Synthesis results of structural texture with irregular patterns (D76 and D87 textures from Brodatz album [36]). For each original texture, the lower image pair is the synthesized texture using conventional DWT-based CS scheme for image synthesis [21, 35], and the upper image pair is the synthesized texture using our proposed scheme. (a) Synthesis results for CS measurements (M) = 2000. (b) Synthesis results for CS measurements (M) = 4000.
(iii) Figure 14 shows the synthesis results for complex structured photographic textures such as stone wall and fish fabric from Portilla website [37]. As one can observe, the proposed scheme results in better PSNR and perceptual quality as compared to conventional DWT-CS schemes for the same CS measurements. Also, when compared with the synthesis results based on joint-statistical models for texture synthesis as suggested by Portilla and Simoncelli [37] for the same textures, the proposed scheme provides much better synthesis quality and the capability to synthesise all the patterns types.
Synthesis results of complex structural texture with irregular patterns (stone-wall and fish-fabric textures from portilla website [37]). For each original texture, the lower image pair is the synthesized texture using conventional DWT based CS scheme for image synthesis [21, 35], and the upper image pair is the synthesized texture using our proposed scheme. (a) Synthesis results for CS measurements (M) = 2000. (b) Synthesis results for CS measurements (M) = 4000.

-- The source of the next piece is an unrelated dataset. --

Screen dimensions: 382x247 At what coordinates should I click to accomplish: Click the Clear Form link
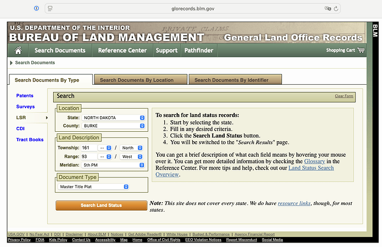[344, 96]
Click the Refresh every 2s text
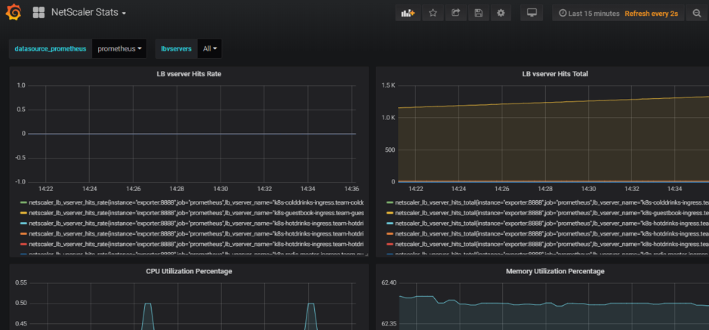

When compared with JPEG2000, we obtain approx 4 dB PSNR gain for statistical textures such as blackhole and floorbox (Table 3). For structural textures such as brickwall and escalator (Figure 9), JPEG2000 performs better at the same bit rate. The reason for this is the presence of significant energy in the high frequency region for structured textures. The coding efficiency loss in a scene with very high frequency transition is due to the fact that compressive sensing recovery of sparse signals typically requires a number of measurements to be larger than the number of nonzero samples.
6. Conclusion
In this paper, we propose statistically matched wavelet based texture data representation and synthesis in a compressive sensing framework (SMWT-CS). Statistically matched wavelet based representation causes most of the captured energy to be concentrated in the approximation subspace, while very little information is retained in the detail subspace. We encode not the full-resolution statistically matched wavelet subband coefficients but only the approximation subband coefficients (LL) using standard image compression scheme like JPEG2000. The detail subband coefficients, that is, HL, LH, and HH, are jointly encoded in a compressive sensing framework using compressive projection and measurements. The experimental results demonstrate that the proposed scheme can provide significantly better PSNR for the same compressive measurements or better compression at the same PSNR as compared to conventional DWT-based image compression scheme in a CS framework. It can also be observed that performing linear compression over the approximation subspace provides better reconstruction quality for the same number of samples as compared to CS measurements over approximation subspace. This indicates that performing linear compression over approximation sub-space and CS measurements over detail subspace provides optimal compression and reconstruction quality as against using only standard linear compression or using only CS measurements over both approximation and detail subspace.
Conflict of Interests
The authors declare that there is no conflict of interests regarding the publication of this paper.